Last night, at the Skylight Soho in NYC, the music industry came out to celebrate a slew of producers, songwriters and publishers affiliated with SESAC at the performance rights organization's 2012 Pop Music Awards event. Among the big names walking the red carpet were Melanie Fiona, Rico Love, Jacob Luttrell, Bryan-Michael Cox and the night's big draw, Sylvia Rhone.
Luttrell, who walked the carpet with actress Jeanette Steiner, was being honored for writing and producing Enrique Iglesias' comeback smash "Tonight (I'm F--kin' You)." You'd be forgiven for raising an eyebrow there, but as someone who spent more time than one probably should in Las Vegas night spots around this time last year, I can unequivocally state that the sound of Iglesias' Auto-Tuned croon at the song's opener was like magic fairy dust (yes, probably MDMA-laced,) to crowds from The Bank to King Ink. On why the song (originally written for Akon) had such an impact, Luttrell commented "because everyone wanted to say that anyway, but nobody ever did" (Zombie Biggie Smalls would probably disagree, but I'm no Miss Cleo). Also, he added, "the fact that it was Enrique saying it" added to its appeal.
Meanwhile, as producer Mykal Snoddy (Lupe Fiasco's
"Flashing Lights 2.0" "Out Of My Head") sampled hors d'oeuvres with a gorgeous, petite woman best described as a balder, cleavage-friendlier Janelle Monàe, a bevy of colorful flesh-bearers bombed the red carpet, posing for any photographer who would mistake them for Melanie Fiona or a double-jointed Pussycat Doll. (And quite a few did.) The real Miss Fiona eventually arrived. And, after posing for photos, was whisked inside to prepare for her set as the night's headline performer. Fine. All the more sashimi for me.
As Rico Love stepped on the carpet, Kelly Rowland's "Motivation" blared from the speakers. After exchanging hugs with a sharply-dressed Q Parker (formerly of 112), he revealed he wasn't even sure what song he was being honored for at the event. But he did feel personally honored to have been a part of the Brandy-Monica reunion single, "It All Belongs To Me."

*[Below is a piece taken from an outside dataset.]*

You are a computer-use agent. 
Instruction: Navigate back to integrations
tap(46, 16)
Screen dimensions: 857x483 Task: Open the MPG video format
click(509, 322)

"It was an amazing thing to work with two such powerful vocalists," he said, adding that while he and Monica have been close friends for years, both women "affected me throughout my career and my youth." And really, once you get past the fact that they're belting their lungs out about Facebook, the song really does grow on you. He hinted at more to come from the melding of his and Brandy's distinctive sounds, saying the duo created an "amazing mulatto baby" on four records for Bran's upcoming album, Two-Eleven.

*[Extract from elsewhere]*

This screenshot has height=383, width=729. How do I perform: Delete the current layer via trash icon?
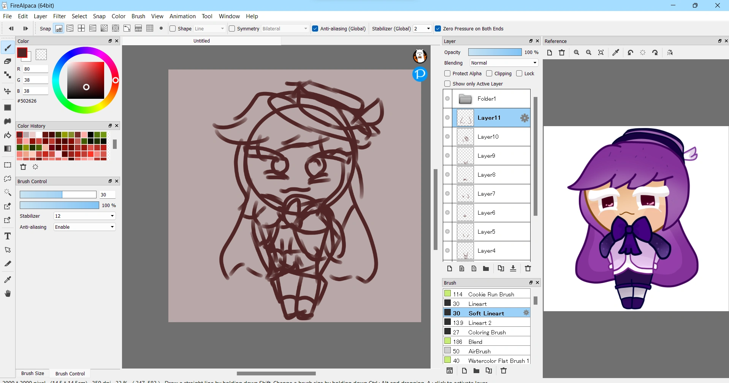pos(528,268)
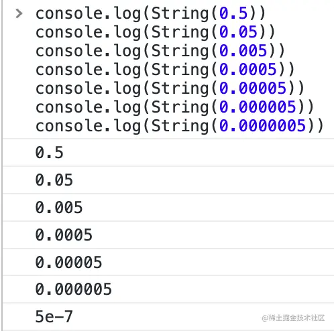Screen dimensions: 334x331
Task: Click the blue 0.5 number in first line
Action: click(x=233, y=13)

Meanwhile, as Bevy Smith quizzed Luttrell and Steiner on the nature of their relationship, I caught up with RightsFlow CEO Patrick Sullivan, a wife, two children, and untold millions of dollars richer since our last meeting. (Last December, his company was acquired by Google for an undisclosed amount.) The acquisition was a major gesture to show the labels that Google was serious about helping artists earn royalties from content uploaded to YouTube, so his presence at the event was expected by most. But soon, my attentions were shifted to the statuesque, six-foot Angela Hunte, co-writer of Jay-Z's "Empire State of Mind," who indulged me in a Battle of the Boroughs (the Bronx over Queens and Staten over Manhattan, but Brooklyn over them all). Having penned hits for Fiona, Britney Spears and Danity Kane, she's in the process of preparing her debut as a performer with a sound she calls "Gully Pop," referencing some of the hardships she's faced in life. I excitedly await songs that explore carefree days spent joyriding with the top down, and nights spent playing Russian Roulette with rats in a winner-eats-all game of survival.
Soon, the strong whiff of power was in the air, as Sylvia Rhone breezed in, gladhanded by every industry figure and hanger-on brave enough to stare directly into her eyes. Rhone, for her part, looked every inch as intimidatingly sexy as you'd hope someone in her position would, dress hugging her lean frame, heels doing great things to her legs. While no new details have surfaced about her upcoming label under Epic records, the generally reverent buzz around her suggested everyone knew who ran SESAC stadium that night.
Soon enough, the announcement rang out for everyone to head into the main hall for the start of the festivities. I cornered a waitress for
one three last hors d'oeurve, had the bartender make me his strongest possible vodka martini, and made my way out with Cee Lo Green and Mel Fiona singing unintelligible things about fools in my ear.